Pipeline Input Options

When running the text-generation pipeline, you can use the following options:

  • inputs (string|array)

    The text input for text generation can be provided as either a simple string or a chat-like structure.

    • Simple String: You can provide a plain text prompt, such as "Once upon a time, there was a...".
    • Chat-like Structure: For models that support chat-based interactions, you can provide a structured array with role-based inputs similar to the OpenAI API (e.g., system, user, assistant).

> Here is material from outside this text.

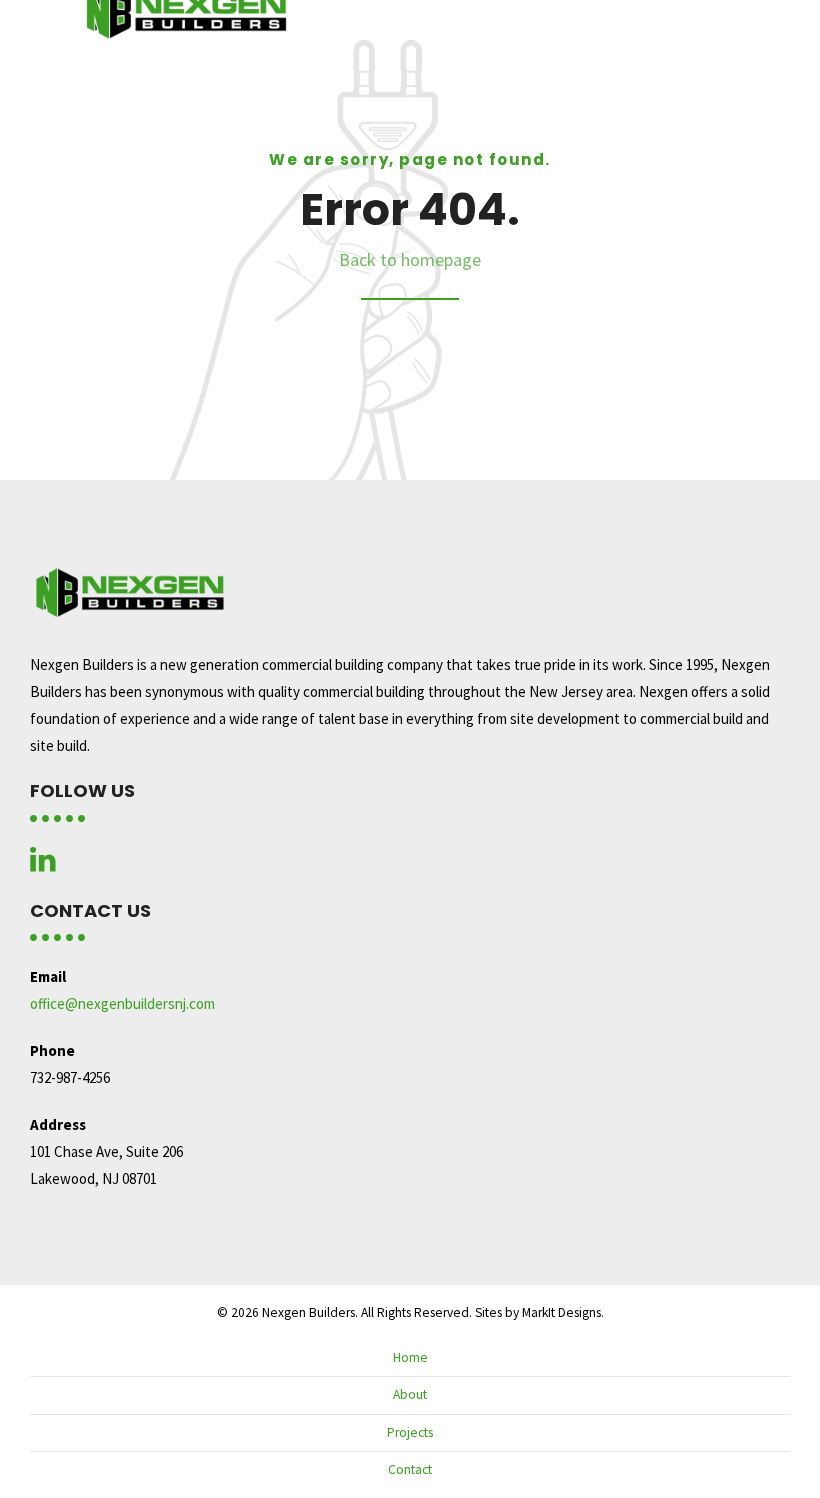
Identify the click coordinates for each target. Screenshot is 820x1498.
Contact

    To use chat-based inputs, you need to convert the array into a string using a template before passing it to the model. TransformersPHP provides a method called applyChatTemplate to handle this conversion.

    php
    $messages = [
        ['role' => 'system', 'content' => 'You are a helpful assistant.'],
        ['role' => 'user', 'content' => 'What is diffusion?'],
    ];
    
    $input = $generator->tokenizer->applyChatTemplate($messages, addGenerationPrompt: true, tokenize: false);

    If a model has its own specific template in the config, it'll be used. Otherwise, TransformersPHP applies this default chat template:

    jinja
    {% for message in messages %}{{'' + message['role'] + '\\n' + message['content'] + '' + '\\n'}}{% endfor %}{% if add_generation_prompt %}{{ 'assistant\\n' }}{% endif %}

    WARNING

    Not all models are suitable for using chat templates. Please check the model’s documentation and use cases before applying a chat template to ensure compatibility.

  • maxNewTokens (int)

    Sets the maximum numbers of tokens to generate, ignoring the number of tokens in the prompt.

  • doSample (bool)

    Toggles between sampling (true) and greedy decoding (false) for generating tokens. Sampling introduces randomness in the generation, making it possible to get different outputs each time for the same input.

  • numBeams (int)

    Determines the beam search size. A setting of 1 disables beam search, resulting in faster but potentially less accurate results.

  • temperature (float)

    Adjusts the probability distribution of the next token to make generation more deterministic or more random. A temperature of 1.0 maintains randomness, while a temperature of 0.0 makes the output more deterministic.

  • repetitionPenalty (float)

    Penalizes the repetition of the same token. A setting of 1.0 implies no penalty. This helps in generating more diverse outputs by reducing the likelihood of repetitive sequences.

  • streamer (Streamer)

    [Optional] This is an instance of the Streamer class and is used to stream the output of the pipeline. It's useful when you want to process the output in real-time or when the output is too large to fit into memory. Visit the Streamers documentation for more information on how to use streamers.

    php
    use Codewithkyrian\Transformers\Generation\Streamers\TextStreamer;
    
    $streamer = TextStreamer::make($generator->tokenizer);
    $output = $generator($inputs, streamer: $streamer);

maxNewTokens, doSample, numBeams, temperature, and repetitionPenalty are a few of the many possible arguments used to either control the length of the output, the generation strategy used, or the nature of the output. They are only valid for pipelines that use the generate function. For a complete list of all possible arguments, refer to the generation documentation.

Pipeline Outputs

The output is an array where each element corresponds to an input text and contains a key generated_text with the generated content. Here’s an example of the output:

php
[
    ['generated_text' => 'Once upon a time, there was a curious child who wanted to explore the world. She packed her bag and set off on an adventure that would take her to the most amazing places...']
]

For chat-based inputs, you can append the generated response to the previous messages array and continue the conversation.

php
$output = $generator($input, maxNewTokens: 256, returnFullText: false);

$generatedMessage = $output[0]['generated_text'];

$messages[] = ['role' => 'assistant', 'content' => $generatedMessage];

For batched inputs or scenarios requiring simultaneous processing of multiple prompts, the output array will contain one entry per input.